The United Kingdom offers several corporate vehicles for crypto and blockchain businesses. The choice of structure affects liability, tax treatment, investor appetite, and the ease of FCA registration.

Private limited company (Ltd)

The private limited company incorporated under the Companies Act 2006 is the most common vehicle for crypto startups in the UK. It offers limited liability for shareholders, a familiar governance framework, and straightforward share issuance for fundraising. For FCA AML registration purposes, the FCA requires disclosure of all persons with significant control (PSC) and beneficial owners, which is already a standard requirement under the Companies Act 2006 for UK companies.

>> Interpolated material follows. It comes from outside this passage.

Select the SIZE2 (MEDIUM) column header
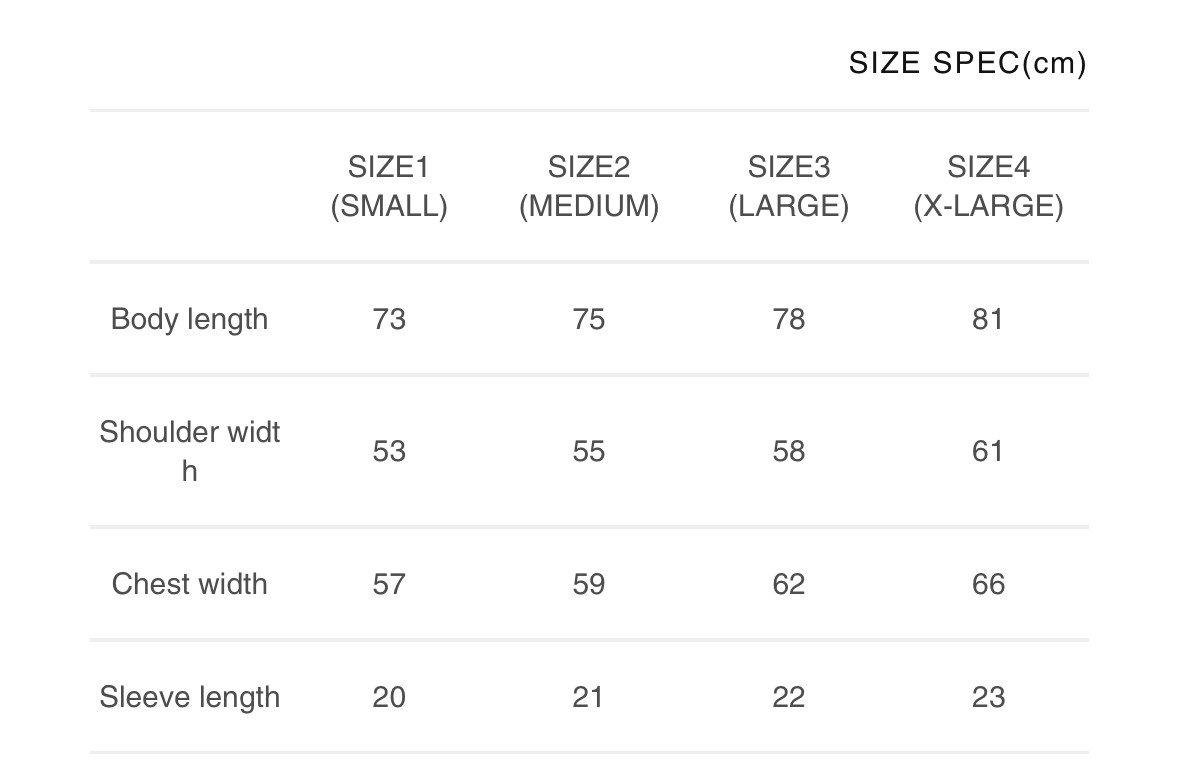The width and height of the screenshot is (1179, 776). coord(589,187)
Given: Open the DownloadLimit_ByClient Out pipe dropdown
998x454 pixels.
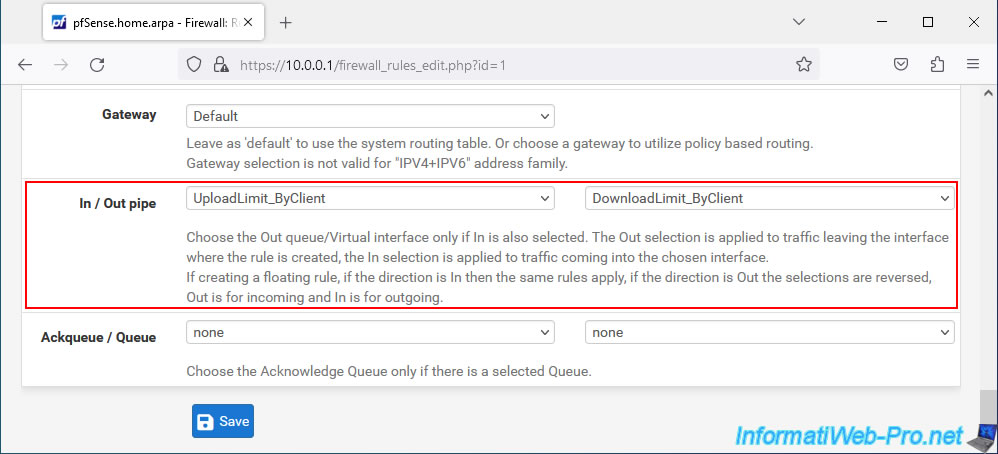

A private limited company is appropriate for: cryptoasset exchange operators, custodian wallet providers, blockchain software developers, and token issuers where the token does not constitute a regulated investment.

Public limited company (PLC)

A public limited company incorporated under the Companies Act 2006 is relevant where the business intends to list on a UK exchange or raise capital from the public. The PLC route involves higher formation costs, a minimum share capital requirement, and more stringent ongoing disclosure obligations. For most early-stage crypto businesses, a PLC is premature and adds regulatory complexity without corresponding benefit.

Limited liability partnership (LLP)

A limited liability partnership formed under the Limited Liability Partnerships Act 2000 offers pass-through taxation and flexible profit allocation, which can be attractive for blockchain infrastructure businesses or professional services firms operating in the crypto space. However, LLPs are less familiar to international investors and may create friction in fundraising rounds that use standard equity instruments.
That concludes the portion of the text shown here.